I’ve been teaching for a long time now. It makes me feel old when I realize I am in my 27th year in the classroom now. I joke with my students that I have been teaching longer than any of them have been alive. When I started teaching the predominant models of professional development were the inservice days at school where the school administrators decided how we needed to grow, the weekend workshops or summer workshops that I would scramble to find funding for, or the one or two day workshops that would cause me to miss school. It’s a different world now. I know I’m preaching to the choir if you are even reading this but this world of twitter, of blogs (both writing them AND reading them), of online simulcast workshops, or improv EdCamps, the list goes on. In this day in teaching I am fully convinced that if you want feedback and you want connections to help you think about your craft and to expand your toolbox – if you really want it – there is an ocean of resources at your fingertips. Literally (since I’m typing this right now!) at your fingertips. Not all of it fits everyone. I know that I am still wrestling with the timing and pace of my twitter feed, but I think I’m getting better at it and I KNOW I’m growing as a result of it. I spent a long time reading blogs, then commenting on blogs before I felt confident enough to launch my own. I have two kids at home so I know how tight time can be, but I also know that the past two Saturdays (that I blogged about separately here and here ) where I spent a combined 16 hours out of the house were worth the time and effort. Luckily Mrs. Dardy is kind and flexible and supportive of this pursuit.
I’ve been thinking quite a bit about this, about how different my life as a teacher is in the past few years. I’ve been in regular communication with one of my former colleagues, Gayle Allen. Gayle (@GAllenTC) hired me seven years ago when my family left Florida and we landed in New jersey for a while. Gayle is a remarkable, energetic thinker and was a great boss. She and I have been engaged in a long conversation about professional growth and one of the results of this conversation is an article that got posted today over at a website called Getting Smart. I know that I am not unique in this journey, but I also know that there are still many of our colleagues who have not taken this plunge. Some because they are not interested in doing so, some because they don’t know where to start. I’m pleased to be able to give shout outs of thanks to Dan Meyer (@ddmeyer) and to Sam Shah (@samjshah) through that article and I’m pleased to be connected again (even if we are nearly 3000 miles from each other) with Gayle.
This summer will see a trip to OK to take part in TwitterMathCamp. This would not have happened if Tina Cardone (@crstn85) had not reached out to me and asked me to join in on the fun. This summer will see me finish an in-house Geometry text for our students. This project would never have happened without the encouragement and advice of Jennifer Silverman (@jensilvermath). This summer will see me work on plans to help a brand new teacher in our high school take the leap from teaching Algebra I in the middle school to teaching Honors Precalculus for the first time. All of these experiences will help me grow as a professional. 27 years at it now and I feel like I still have an awful lot to learn. I hope to be smarter this time next week about this craft than I am right now.

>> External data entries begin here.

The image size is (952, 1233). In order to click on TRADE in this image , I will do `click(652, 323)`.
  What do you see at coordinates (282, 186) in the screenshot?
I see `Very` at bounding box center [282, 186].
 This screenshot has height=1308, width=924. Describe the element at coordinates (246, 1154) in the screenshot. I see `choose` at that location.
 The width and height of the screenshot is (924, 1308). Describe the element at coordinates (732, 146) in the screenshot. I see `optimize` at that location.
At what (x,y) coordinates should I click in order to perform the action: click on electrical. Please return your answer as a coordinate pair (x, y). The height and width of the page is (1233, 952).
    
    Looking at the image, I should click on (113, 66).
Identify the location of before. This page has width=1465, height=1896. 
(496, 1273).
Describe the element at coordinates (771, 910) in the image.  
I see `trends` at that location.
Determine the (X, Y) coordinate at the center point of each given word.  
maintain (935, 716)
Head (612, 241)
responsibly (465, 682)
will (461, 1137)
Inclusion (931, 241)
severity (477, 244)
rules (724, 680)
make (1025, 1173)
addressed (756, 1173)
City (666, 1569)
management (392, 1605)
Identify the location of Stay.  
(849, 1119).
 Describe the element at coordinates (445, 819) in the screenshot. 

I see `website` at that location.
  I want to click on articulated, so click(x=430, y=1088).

One thought on “Professional Growth in a Connected Age”
Love this blog post, Jim, especially this sentence: “I am fully convinced that if you want feedback and you want connections to help you think about your craft and to expand your toolbox – if you really want it – there is an ocean of resources at your fingertips.” I agree with you. It’s so different today. You can reach out right now and get resources and connect with people and get support and all that good stuff. Almost impossible not to learn. Kudos, my friend!